Beschlüsse
Beschluss der 79. GMK 2006
TOP 11.5: Verbesserung des Nichtraucherschutzes in Deutschland
Die Gesundheitsministerkonferenz hat einstimmig beschlossen:
- Die GMK stellt fest, dass dem Nichtraucherschutz in Deutschland, trotz der rechtlichen Normierung im Arbeitsstättenrecht im Jahr 2002, noch nicht die notwendige Bedeutung beigemessen wird. Sie sieht insbesondere einen weiterhin dringenden Handlungsbedarf für den Schutz von Nichtraucherinnen und Nichtrauchern im gewerblichen und öffentlichen Bereich. Neben freiwilligen Vereinbarungen sind dafür gesetzliche Rauchverbote ein zunehmend wichtiges Instrument.
- Die GMK sieht sich der Tabakrahmenkonvention der WHO verpflichtet. Sie begrüßt insbesondere die Entwicklungen zum Nichtraucherschutz in Europa und sieht unter Würdigung der Fortschritte in der EU einen nationalen Gesetzgebungsbedarf zu einem weit ausgestalteten allgemeinen Schutz vor den Gefahren des Tabakrauchens und Passivrauchens, z.B. durch Rauchverbote.
- Die GMK weist darauf hin, dass zahlreiche Länder im öffentlichen Bereich bereits aktiv weitgehende Regelungen zur Verbesserung des Nichtraucherschutzes getroffen haben.
- Die GMK setzt sich dafür ein, weitergehende Rauchverbote in öffentlichen Gebäuden und in öffentlichen Verkehrsmitteln über die bereits bestehenden Regelungen hinaus einzuführen.
- Die GMK setzt sich für eine stringente Kontrolle der verschärften Abgabevorschriften für Zigaretten an Jugendliche einschließlich der ab 01.01.2007 geltenden Alterskontrolle an Zigarettenautomaten ein. Die GMK bittet die Vorsitzende, dementsprechend an die Jugendministerkonferenz heranzutreten.
Darüber hinaus wird die Bundesregierung gebeten, zu prüfen, ob im Interesse des Jugendschutzes weitere Einschränkungen der Verfügbarkeit von Tabakprodukten erforderlich sind, wie z.B. ein generelles Verbot von Zigarettenautomaten. - Die GMK-Mitglieder erklären sich bereit, im Verantwortungsbereich der Länder im Rahmen ihrer Möglichkeiten die für einen umfassenden Nichtraucherschutz erforderlichen Vorkehrungen zu treffen. Auch auf Länderebene sind gesetzliche Rauchverbote nach Auffassung der GMK-Mitglieder eine zielführende Maßnahme, um den Schutz von Nichtrauchern vor den Gefahren des Tabakrauchs zu verbessern, insbesondere durch Rauchverbote in Einrichtungen des Gesundheitswesens, der Behindertenhilfe und Pflege sowie an Schulen und Kindertagesstätten.
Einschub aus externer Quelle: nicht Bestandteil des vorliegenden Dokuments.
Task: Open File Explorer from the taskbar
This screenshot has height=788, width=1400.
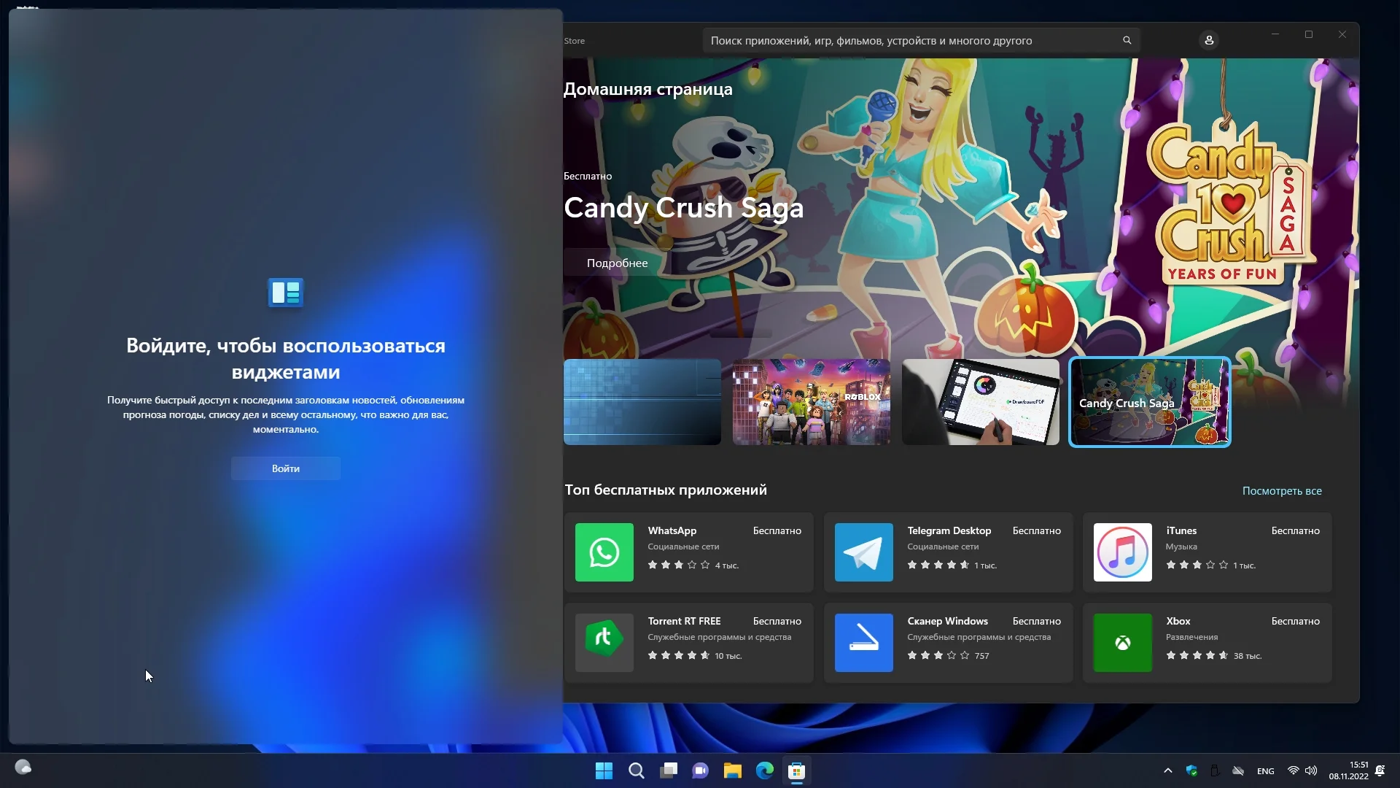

- Dem Nichtraucherschutz wird in Gaststätten eine besondere Bedeutung zugemessen. Deshalb sollen dort zumindest grundsätzlich verpflichtend für Raucherinnen und Raucher sowie Nichtraucherinnen und Nichtraucher wirksam getrennte Bereiche ausgewiesen werden.
- Die GMK bittet die Bundesregierung in öffentlichen Räumen, die in ihrem Verantwortungsbereich liegen, die für einen umfassenden Nichtraucherschutz erforderlichen Vorkehrungen zu treffen. Darüber hinaus wird die Bundesregierung gebeten, die Arbeitsstättenverordnung hinsichtlich eines verbesserten Nichtraucherschutzes zu novellieren.
- Die GMK weist darauf hin, dass in allen Ländern durch die Träger der GKV und die landesbezogenen Suchtberatungsstellen jedem Raucher und jeder Raucherin Raucherentwöhnungskurse angeboten werden und wirbt für eine stärkere Nutzung solcher Präventionsangebote.
- Die GMK beauftragt die AOLG, bis zur nächsten GMK einen Umsetzungsbericht zum verbesserten Nichtraucherschutz vorzulegen.